▸ Problem to solve: Report all lines of the records that contain "button".

▸ Stored items:
..............................

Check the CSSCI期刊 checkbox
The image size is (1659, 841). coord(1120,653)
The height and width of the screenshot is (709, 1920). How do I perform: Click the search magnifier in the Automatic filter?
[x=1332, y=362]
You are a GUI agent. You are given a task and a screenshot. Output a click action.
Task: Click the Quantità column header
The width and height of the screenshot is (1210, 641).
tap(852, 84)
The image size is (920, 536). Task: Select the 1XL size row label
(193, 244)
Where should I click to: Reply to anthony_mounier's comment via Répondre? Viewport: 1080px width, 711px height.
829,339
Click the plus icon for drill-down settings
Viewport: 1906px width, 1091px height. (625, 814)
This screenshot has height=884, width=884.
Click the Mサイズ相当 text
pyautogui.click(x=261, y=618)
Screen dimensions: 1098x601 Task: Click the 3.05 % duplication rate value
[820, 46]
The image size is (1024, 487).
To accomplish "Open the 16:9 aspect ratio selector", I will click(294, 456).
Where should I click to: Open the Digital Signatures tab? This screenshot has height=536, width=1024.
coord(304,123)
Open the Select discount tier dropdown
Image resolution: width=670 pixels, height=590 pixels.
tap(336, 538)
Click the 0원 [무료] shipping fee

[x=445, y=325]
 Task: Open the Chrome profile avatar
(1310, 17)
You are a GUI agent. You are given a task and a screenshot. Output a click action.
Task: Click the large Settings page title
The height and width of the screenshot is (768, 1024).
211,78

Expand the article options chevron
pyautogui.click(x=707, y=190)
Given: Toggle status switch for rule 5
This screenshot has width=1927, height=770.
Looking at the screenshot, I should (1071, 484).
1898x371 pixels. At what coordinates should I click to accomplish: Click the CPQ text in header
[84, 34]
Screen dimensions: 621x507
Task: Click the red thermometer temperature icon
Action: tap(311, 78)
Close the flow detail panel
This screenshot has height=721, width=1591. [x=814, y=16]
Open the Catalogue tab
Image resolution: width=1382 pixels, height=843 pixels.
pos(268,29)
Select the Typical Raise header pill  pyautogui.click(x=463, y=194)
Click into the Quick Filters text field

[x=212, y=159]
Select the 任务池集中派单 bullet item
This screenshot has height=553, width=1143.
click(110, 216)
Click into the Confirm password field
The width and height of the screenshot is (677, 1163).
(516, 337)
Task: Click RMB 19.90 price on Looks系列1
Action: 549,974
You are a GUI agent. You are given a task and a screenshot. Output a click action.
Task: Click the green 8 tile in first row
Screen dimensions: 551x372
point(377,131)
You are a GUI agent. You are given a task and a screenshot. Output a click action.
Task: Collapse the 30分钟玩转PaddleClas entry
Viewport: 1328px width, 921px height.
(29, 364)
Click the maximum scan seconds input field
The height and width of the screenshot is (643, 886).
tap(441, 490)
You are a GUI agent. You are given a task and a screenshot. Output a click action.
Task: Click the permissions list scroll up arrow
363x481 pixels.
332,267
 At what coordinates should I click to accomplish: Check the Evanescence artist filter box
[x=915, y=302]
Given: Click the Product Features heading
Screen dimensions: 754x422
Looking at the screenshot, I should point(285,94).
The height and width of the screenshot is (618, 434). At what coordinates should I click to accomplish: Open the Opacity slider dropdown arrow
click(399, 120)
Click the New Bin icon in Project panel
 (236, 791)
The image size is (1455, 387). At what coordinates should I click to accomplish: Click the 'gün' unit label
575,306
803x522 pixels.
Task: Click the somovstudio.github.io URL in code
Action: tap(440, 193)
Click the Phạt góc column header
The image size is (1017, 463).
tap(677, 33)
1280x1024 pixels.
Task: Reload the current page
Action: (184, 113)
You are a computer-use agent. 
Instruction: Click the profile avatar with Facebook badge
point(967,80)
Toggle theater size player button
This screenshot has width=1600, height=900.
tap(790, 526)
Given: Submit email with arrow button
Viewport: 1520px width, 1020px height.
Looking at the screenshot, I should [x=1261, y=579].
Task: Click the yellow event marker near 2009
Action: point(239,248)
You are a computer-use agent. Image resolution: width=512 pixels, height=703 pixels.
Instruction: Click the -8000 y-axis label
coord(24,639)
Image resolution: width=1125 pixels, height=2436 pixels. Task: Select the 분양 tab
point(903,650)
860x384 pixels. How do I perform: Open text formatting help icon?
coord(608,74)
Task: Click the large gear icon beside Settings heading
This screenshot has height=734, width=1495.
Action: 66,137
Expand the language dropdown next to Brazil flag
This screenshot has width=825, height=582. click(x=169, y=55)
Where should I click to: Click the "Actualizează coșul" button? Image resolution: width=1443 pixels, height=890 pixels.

..............................

▸ Response to the task:
Toggle theater size player button
Given: Submit email with arrow button
Where should I click to: Click the "Actualizează coșul" button? Image resolution: width=1443 pixels, height=890 pixels.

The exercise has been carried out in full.